Reading HDF-EOS (HDF4) files in parallel: GDAL/rasterio/etc

Note that building the VRT can’t be done by name (unless using the fully expanded subdataset DSN), it has to be ‘-sd ’ which is the 1-based index of the the variable, here 8 for ‘Nadir_Reflectance_Band1’.

gdalbuildvrt -sd 8 Nadir_Reflectance_Band1.vrt e4ftl01.cr.usgs.gov/MOTA/MCD43A4.061/2001.01.01/*.hdf

Then open_dataset can load:

xr.open_dataset("Nadir_Reflectance_Band1.vrt")

<xarray.Dataset> Size: 13GB
Dimensions:      (band: 1, x: 86400, y: 38400)
Coordinates:
  * band         (band) int64 8B 1
  * x            (x) float64 691kB -2.001e+07 -2.001e+07 ... 2.001e+07 2.001e+07
  * y            (y) float64 307kB 7.783e+06 7.783e+06 ... -1.001e+07 -1.001e+07
    spatial_ref  int64 8B ...
Data variables:
    band_data    (band, y, x) float32 13GB ...

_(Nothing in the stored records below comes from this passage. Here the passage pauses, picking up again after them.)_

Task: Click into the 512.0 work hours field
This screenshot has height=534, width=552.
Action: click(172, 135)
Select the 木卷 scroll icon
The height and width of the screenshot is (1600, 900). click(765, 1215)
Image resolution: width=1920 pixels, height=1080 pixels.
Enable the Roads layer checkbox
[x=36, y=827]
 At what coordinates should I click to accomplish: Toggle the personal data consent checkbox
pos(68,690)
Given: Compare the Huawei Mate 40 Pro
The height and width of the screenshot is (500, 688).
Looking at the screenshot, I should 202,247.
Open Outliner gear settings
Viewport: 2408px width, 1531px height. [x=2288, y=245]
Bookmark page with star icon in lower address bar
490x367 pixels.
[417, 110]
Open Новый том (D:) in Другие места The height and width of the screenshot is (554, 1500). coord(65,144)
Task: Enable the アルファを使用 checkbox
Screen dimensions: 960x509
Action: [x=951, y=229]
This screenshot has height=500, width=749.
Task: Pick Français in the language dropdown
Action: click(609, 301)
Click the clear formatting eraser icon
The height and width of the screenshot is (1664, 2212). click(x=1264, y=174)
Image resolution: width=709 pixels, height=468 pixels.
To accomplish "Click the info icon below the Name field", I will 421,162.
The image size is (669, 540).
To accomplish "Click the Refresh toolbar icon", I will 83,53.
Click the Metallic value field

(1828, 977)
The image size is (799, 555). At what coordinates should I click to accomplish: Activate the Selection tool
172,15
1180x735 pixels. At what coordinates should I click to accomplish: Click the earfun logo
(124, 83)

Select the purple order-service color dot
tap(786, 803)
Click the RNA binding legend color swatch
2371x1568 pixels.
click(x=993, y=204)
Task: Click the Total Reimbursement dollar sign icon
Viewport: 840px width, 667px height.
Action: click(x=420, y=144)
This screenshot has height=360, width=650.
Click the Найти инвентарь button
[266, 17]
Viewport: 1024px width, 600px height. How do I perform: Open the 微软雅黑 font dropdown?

I would more likely warp that VRT to the target grid, then open it (I don’t know if there’s ways to template adding the other variables, other than loading each DataArray and putting them together).

Also I’m not across other methods of mosaicing for xarray, so won’t speculate - I appreciate this example it’s relevant to avenues I’m exploring (and I’ve setup a feature request to be able to name ‘-sd’ for those simple cases). Another option in future GDAL will be to index these with the GTI driver.

It’s unfortunate to be spread over so many files, and really wasteful to have the entire sinusoidal grid materialized so don’t do that - but I guess it reflects that the entire set can’t be stored sparsely in HDF4(?) and the project adopted sinusoidal from the ragged-array L3bin scheme from SeaWiFS afaik.

One option to warp to materalized form is (just guessing at a sensible resolution, using sparse blocks and compress gives a 1.9Gb tif):

gdalwarp Nadir_Reflectance_Band1.vrt Nadir_Reflectance_Band1.tif -multi -wo NUM_THREADS=ALL_CPUS -t_srs EPSG:4326 -tr 0.004 0.004 -te -180 -90 180 90  -co COMPRESS=LZW -co SPARSE_OK=YES -of COG

##Creating output file that is 90000P x 45000L.

But, set a vrt target rather than tif and then it will be a text description of the warp job, and it will only materialize as needed after load.